UNITED STATES SECURITIES AND EXCHANGE COMMISSION
Washington, D.C. 20549
 
Form 8-K
 
CURRENT REPORT
 
Pursuant to Section 13 or 15(d) of the
Securities Exchange Act of 1934
Date of Report (Date of earliest event reported): September 19, 2011
 
TOROTEL, INC.
(Exact name of registrant as specified in its charter)
 
Missouri
1-8125
44-0610086
(State or other jurisdiction of incorporation)
(Commission File Number)
(I.R.S. Employer Identification No.)

 
620 North Lindenwood Drive
Olathe, KS 66062
(Address of principal executive office)(Zip Code)
 
(913) 747-6111
(Registrant's telephone number, including area code)
 
Not Applicable
(Former name or former address, if changed since last report)
 
Check the appropriate box below if the Form 8-K filing is intended to simultaneously satisfy the filing obligation of the registrant under any of the following provisions (see General Instruction A.2. below):
 
o
Written communications pursuant to Rule 425 under the Securities Act (17 CFR 230.425)
o
Soliciting material pursuant to Rule 14a-12 under the Exchange Act (17 CFR 240.14a-12)
o
Pre-commencement communications pursuant to Rule 14d-2(b) under the Exchange Act (17 CFR 240.14d-2(b))
o
Pre-commencement communications pursuant to Rule 13e-4(c) under the Exchange Act (17 CFR 240.13e-4(c))






Item 4.01 Change in Registrant's Certifying Accountant
On September 19, 2011, the Audit Committee of the Board of Directors of Torotel, Inc. (the “Company”) authorized the Company's dismissal of Mayer Hoffman McCann P.C. (“MHM”) as the Company's independent registered public accounting firm.

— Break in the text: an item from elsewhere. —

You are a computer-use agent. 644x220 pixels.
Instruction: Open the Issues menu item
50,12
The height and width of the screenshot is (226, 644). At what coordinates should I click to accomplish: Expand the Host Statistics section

This approval followed the Audit Committee's receipt of proposals from other independent auditors to audit the Company's consolidated financial statements for the fiscal year ending April 30, 2012. On September 19, 2011, the Audit Committee recommended and the Company appointed RubinBrown LLP ("RubinBrown"), effective September 19, 2011, to serve as the Company's independent registered public accounting firm for the fiscal year ending April 30, 2012.
The audit reports of MHM on the Company's consolidated financial statements as of and for the two fiscal years ended April 30, 2011 did not contain any adverse opinion or disclaimer of opinion, nor were these opinions qualified or modified as to uncertainty, audit scope or accounting principles.
During the Company's two most recent fiscal years and through September 19, 2011, there were no disagreements between the Company and MHM on any matters of accounting principles or practices, financial statement disclosure, or auditing scope or procedure, which disagreements, if not resolved to the satisfaction of MHM, would have caused it to make reference to the subject matter of the disagreement in its reports on the Company's consolidated financial statements for such years; and there were no reportable events, as listed in Item 304(a)(1)(v) of Regulation S-K.
The Company has provided MHM with a copy of the foregoing disclosures and has requested that MHM review such disclosures and provide the Company with a letter addressed to the Securities and Exchange Commission as specified by Item 304(a)(3) of Regulation S-K. A copy of MHM's letter to the Securities and Exchange Commission is attached to this report as Exhibit 16.1.
During the Company's two most recent fiscal years and through September 19, 2011, the Company did not consult with RubinBrown regarding any of the matters or events set forth in Item 304(a)(2)(i) and (ii) of Regulation S-K.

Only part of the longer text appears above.